* _About this exercise_
From the entries, copy out every line in which the word "computer" is found.

Stored data:
------------------------------------------------------------
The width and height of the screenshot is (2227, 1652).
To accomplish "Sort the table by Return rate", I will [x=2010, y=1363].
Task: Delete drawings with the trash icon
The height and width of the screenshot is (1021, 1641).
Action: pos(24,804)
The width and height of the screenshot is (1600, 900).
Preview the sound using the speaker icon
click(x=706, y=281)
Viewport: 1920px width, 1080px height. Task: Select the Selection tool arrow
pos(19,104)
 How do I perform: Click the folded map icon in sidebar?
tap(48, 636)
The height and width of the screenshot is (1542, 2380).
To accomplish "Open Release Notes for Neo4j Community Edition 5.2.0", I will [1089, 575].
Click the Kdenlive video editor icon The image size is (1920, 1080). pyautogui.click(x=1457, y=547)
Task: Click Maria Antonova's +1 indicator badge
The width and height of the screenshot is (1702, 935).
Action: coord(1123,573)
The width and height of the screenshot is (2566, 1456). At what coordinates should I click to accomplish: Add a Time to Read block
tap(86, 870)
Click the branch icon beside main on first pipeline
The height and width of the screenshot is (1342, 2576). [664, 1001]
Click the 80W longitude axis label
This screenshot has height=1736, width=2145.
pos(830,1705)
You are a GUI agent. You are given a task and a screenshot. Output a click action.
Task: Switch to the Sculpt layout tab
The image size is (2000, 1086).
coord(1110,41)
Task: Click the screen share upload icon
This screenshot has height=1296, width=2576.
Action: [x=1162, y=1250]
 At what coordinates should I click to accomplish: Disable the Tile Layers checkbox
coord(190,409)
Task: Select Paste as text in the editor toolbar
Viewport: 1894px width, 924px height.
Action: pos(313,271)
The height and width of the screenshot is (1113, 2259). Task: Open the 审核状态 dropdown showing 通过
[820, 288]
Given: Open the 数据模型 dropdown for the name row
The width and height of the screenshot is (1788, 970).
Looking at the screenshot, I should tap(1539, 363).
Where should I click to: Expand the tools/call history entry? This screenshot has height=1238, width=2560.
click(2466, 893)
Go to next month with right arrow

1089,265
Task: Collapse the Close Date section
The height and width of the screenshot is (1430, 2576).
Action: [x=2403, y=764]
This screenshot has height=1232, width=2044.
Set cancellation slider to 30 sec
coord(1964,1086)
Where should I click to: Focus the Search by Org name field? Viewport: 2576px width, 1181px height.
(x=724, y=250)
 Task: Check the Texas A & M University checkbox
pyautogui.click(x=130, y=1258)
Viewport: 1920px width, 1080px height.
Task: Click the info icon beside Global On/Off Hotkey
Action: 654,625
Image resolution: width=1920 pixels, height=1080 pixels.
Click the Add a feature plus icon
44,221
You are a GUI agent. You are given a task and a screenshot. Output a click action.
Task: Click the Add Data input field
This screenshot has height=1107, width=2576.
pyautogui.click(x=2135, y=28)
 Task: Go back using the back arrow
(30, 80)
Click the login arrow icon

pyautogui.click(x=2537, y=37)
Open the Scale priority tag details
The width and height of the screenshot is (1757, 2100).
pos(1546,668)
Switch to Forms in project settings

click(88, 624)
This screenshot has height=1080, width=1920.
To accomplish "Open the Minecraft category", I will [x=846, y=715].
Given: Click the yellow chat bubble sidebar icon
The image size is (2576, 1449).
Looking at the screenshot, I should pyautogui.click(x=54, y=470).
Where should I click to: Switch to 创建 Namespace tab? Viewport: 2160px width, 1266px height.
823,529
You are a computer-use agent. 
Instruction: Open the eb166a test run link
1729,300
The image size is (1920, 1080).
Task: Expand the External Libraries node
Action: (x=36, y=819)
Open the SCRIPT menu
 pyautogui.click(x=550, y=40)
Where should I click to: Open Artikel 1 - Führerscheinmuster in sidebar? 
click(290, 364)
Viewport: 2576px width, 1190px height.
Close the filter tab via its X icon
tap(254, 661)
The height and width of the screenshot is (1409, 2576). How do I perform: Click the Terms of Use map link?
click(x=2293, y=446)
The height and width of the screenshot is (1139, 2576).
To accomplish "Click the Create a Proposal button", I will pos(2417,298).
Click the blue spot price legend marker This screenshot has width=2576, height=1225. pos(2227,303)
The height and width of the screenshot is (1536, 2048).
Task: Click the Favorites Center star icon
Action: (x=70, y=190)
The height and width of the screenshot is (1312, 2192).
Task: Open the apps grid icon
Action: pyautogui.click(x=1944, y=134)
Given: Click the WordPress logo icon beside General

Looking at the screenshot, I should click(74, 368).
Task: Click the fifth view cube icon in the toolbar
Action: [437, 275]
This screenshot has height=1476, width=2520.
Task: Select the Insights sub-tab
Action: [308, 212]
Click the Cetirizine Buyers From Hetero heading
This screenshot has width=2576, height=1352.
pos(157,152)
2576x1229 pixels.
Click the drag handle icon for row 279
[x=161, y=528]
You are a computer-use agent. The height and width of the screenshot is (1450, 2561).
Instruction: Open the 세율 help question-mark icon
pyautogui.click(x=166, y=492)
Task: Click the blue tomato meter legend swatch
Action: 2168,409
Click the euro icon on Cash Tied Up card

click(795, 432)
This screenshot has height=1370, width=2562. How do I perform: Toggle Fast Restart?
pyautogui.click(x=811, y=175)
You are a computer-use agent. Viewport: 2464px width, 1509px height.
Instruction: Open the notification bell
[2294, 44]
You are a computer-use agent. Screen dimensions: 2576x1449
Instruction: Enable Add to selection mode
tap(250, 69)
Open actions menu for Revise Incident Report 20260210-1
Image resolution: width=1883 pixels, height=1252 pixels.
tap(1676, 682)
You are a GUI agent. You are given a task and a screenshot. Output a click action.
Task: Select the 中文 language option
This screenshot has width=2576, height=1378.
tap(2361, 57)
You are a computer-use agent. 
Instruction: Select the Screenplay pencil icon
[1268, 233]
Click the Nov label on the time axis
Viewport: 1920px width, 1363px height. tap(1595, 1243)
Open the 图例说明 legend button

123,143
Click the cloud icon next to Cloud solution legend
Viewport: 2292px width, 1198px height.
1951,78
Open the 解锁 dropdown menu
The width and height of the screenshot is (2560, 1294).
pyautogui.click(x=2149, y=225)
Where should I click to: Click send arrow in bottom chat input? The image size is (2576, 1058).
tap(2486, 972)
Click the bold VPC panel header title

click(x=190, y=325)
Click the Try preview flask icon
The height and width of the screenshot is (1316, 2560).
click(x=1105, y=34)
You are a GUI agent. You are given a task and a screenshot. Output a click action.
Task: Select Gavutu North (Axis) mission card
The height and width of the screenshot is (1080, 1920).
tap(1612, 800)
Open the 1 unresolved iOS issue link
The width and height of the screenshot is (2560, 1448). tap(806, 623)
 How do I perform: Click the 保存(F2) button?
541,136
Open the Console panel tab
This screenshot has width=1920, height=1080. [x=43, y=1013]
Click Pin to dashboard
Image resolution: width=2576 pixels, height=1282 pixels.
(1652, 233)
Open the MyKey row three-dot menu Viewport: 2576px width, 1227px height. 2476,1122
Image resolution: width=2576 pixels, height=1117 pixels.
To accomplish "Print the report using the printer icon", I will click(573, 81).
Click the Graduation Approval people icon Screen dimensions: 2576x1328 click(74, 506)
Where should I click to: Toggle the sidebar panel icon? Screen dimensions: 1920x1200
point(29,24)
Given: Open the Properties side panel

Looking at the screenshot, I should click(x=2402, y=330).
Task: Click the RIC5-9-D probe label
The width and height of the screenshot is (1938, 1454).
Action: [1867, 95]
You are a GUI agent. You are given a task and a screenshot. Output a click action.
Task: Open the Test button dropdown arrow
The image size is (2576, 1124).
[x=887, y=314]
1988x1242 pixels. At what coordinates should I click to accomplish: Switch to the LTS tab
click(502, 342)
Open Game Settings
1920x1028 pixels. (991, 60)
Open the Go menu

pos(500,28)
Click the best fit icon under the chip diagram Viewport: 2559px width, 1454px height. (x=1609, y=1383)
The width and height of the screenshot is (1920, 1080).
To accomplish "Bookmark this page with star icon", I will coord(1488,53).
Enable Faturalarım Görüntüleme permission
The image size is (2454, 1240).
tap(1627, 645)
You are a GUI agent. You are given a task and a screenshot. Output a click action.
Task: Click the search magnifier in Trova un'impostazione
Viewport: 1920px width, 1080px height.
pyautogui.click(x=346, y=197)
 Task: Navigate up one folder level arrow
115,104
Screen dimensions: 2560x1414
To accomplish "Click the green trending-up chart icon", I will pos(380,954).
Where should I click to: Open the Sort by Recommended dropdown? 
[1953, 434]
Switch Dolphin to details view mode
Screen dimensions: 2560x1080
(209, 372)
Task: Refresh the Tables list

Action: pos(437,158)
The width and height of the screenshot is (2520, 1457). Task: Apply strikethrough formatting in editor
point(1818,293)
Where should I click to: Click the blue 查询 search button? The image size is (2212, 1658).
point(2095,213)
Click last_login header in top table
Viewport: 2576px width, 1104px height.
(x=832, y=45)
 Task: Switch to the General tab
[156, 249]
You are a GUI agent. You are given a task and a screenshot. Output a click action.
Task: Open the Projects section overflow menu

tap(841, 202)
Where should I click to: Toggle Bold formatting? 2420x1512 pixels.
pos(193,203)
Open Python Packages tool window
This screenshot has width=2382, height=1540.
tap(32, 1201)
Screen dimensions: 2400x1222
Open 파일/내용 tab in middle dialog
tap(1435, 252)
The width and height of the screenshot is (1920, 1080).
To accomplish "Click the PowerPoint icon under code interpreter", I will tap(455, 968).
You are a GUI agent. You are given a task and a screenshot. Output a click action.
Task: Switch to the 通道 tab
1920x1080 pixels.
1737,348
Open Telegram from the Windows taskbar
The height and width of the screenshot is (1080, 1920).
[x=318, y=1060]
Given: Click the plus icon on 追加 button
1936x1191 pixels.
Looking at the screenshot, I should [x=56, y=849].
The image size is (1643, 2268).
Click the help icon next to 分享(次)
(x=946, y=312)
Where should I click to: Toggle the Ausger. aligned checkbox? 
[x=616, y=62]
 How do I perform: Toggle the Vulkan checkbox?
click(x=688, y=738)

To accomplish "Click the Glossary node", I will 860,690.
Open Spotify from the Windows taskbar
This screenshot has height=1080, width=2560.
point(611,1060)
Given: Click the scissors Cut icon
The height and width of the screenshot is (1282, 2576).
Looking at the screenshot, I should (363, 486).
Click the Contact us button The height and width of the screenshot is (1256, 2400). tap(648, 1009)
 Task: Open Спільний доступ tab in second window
------------------------------------------------------------
* _Result of this task_
You are a computer-use agent. 
You are a computer-use agent. The height and width of the screenshot is (1450, 2561).
You are a computer-use agent. Viewport: 2464px width, 1509px height.
You are a computer-use agent. Screen dimensions: 2576x1449
You are a computer-use agent. 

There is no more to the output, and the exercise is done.